Imagine a block of metal with a shear stress applied across one end so that the metal begins to rip. The atoms just above the rip have three stages:
- Ones that have not yet moved from their original position.
- Ones that have moved to a new position and have re-established metallic bonds.
- Ones that are in the process of moving.
Only a small portion of the bonds are broken at any given time so it requires a much smaller force than breaking all the bonds across the middle place simultaneously. Dislocations will always move along the densest plane of atoms. FCC and BCC metals have many dense planes, so dislocations move relatively easy and these materials have high ductility.
Metals are strengthened by making it more difficult for dislocations to move. This may involve the introduction of obstacles, such as interstitial atoms or grain boundaries, to ‘pin’ the dislocations.
Also, as a material plastically deforms, more dislocations are produced and they will get into each others way and impede movement. This is why strain or work hardening occurs. In ionically bonded materials, the ion must move past an areas with a repulsive charge in order to get to the next location of the same charge. Therefore, slip is more difficult and the materials are brittle. Screw dislocation is also a reaction to shear stress but the defect line is perpendicular. The bonds are significantly distorted in the immediate vicinity of the line only.
Grade Boundaries in Polycrystals
Another type of planar defect is the grain boundary. Grains can range in size from nanometres to millimetres across and their orientations are usually rotated with respect to neighbouring grains.
Where one grain stops and another begins is known as the grain boundary. Grain boundaries limit the lengths and motions of dislocations. Therefore, having smaller grains (more grain boundary surface area) strengthens a material.
The size of the grains can be controlled by the cooling rate when the material cast or heat treated. Generally, rapid cooling produces smaller grains whereas slow cooling result in larger grains.
Bulk defects occur on a much bigger scale than the rest of the crystal defects. Voids are regions where there are a large number of atoms missing from the lattice. Voids can occur for a number of reasons. When voids occur due to air bubbles being trapped when a material solidifies, it is commonly called a porosity. When a void occurs due to the shrinkage of a material as it solidifies, it is called cavitation.
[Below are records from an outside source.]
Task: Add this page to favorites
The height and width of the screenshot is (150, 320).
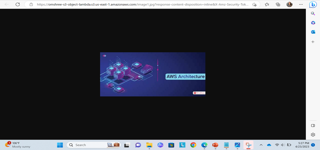Action: pyautogui.click(x=254, y=5)
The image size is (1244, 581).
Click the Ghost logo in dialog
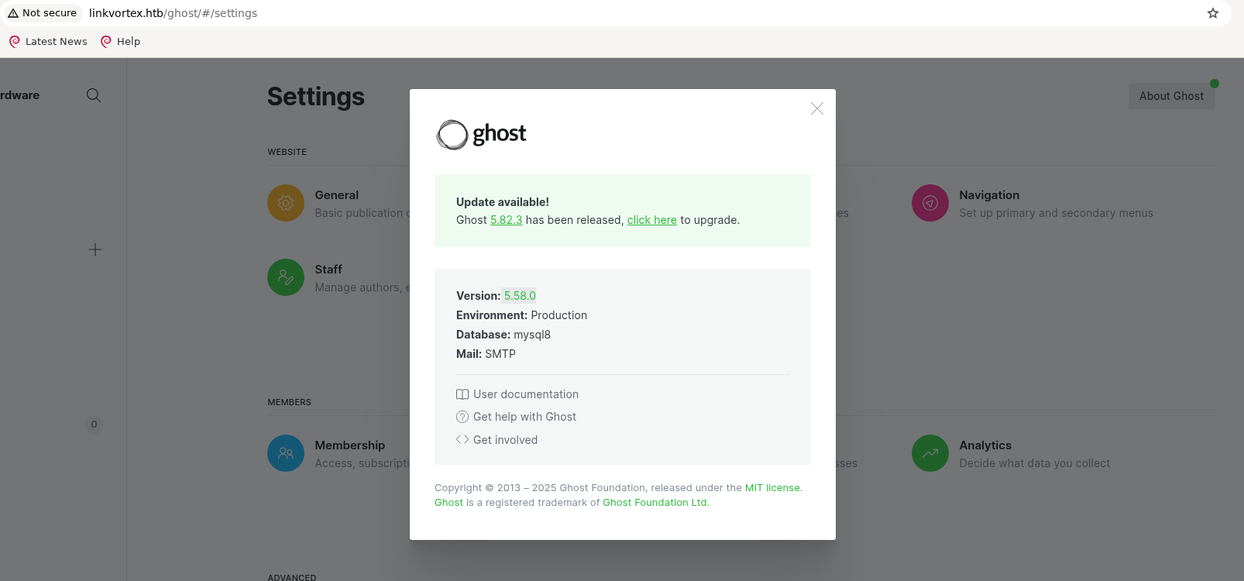pos(482,135)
Elastic and Plastic Deformation
When a sufficient load is applied to a metal or other structural material, it will cause the material to change shape. This change in shape is called deformation. A temporary shape change that is self-reversing after the force is removed, so that the object returns to its original shape, is called elastic deformation. In other words, elastic deformation, is a change in shape of a material at low stress that is recoverable after the stress is removed. This type of deformation involves stretching of the bonds, but the atoms do not slip past each other.
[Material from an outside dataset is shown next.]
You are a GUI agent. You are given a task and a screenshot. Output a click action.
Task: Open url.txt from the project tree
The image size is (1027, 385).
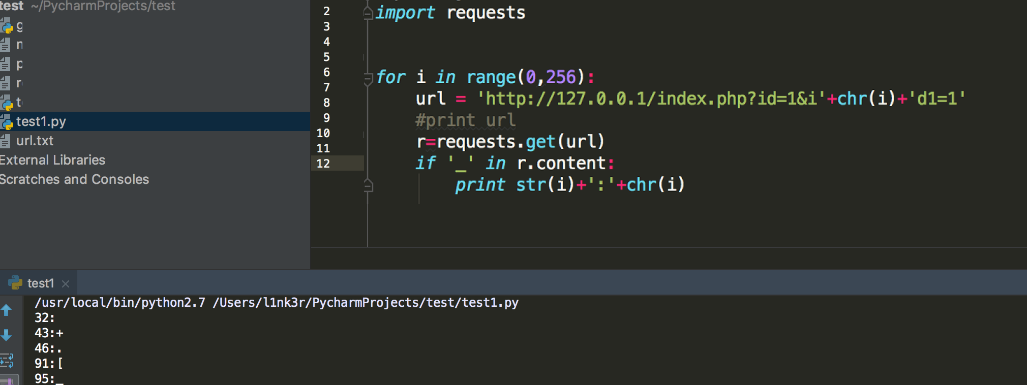click(x=35, y=141)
When the stress is sufficient to permanently deform the metal, it is called plastic deformation. Plastic deformation involves the breaking of a limited number of atomic bonds by the movement of dislocations. The movement of dislocations allow atoms in crystal planes to slip past one another at a much lower stress level. Since the energy required to move is lowest along the densest planes of atoms, dislocations have a preferred direction of travel within a grain of the material. This results in slip that occurs along parallel planes with the grain. These parallel slip planes group together to form slip bands, which can be seen with an optical microscope, but it is in fact made up of closely spaces parallel slip planes.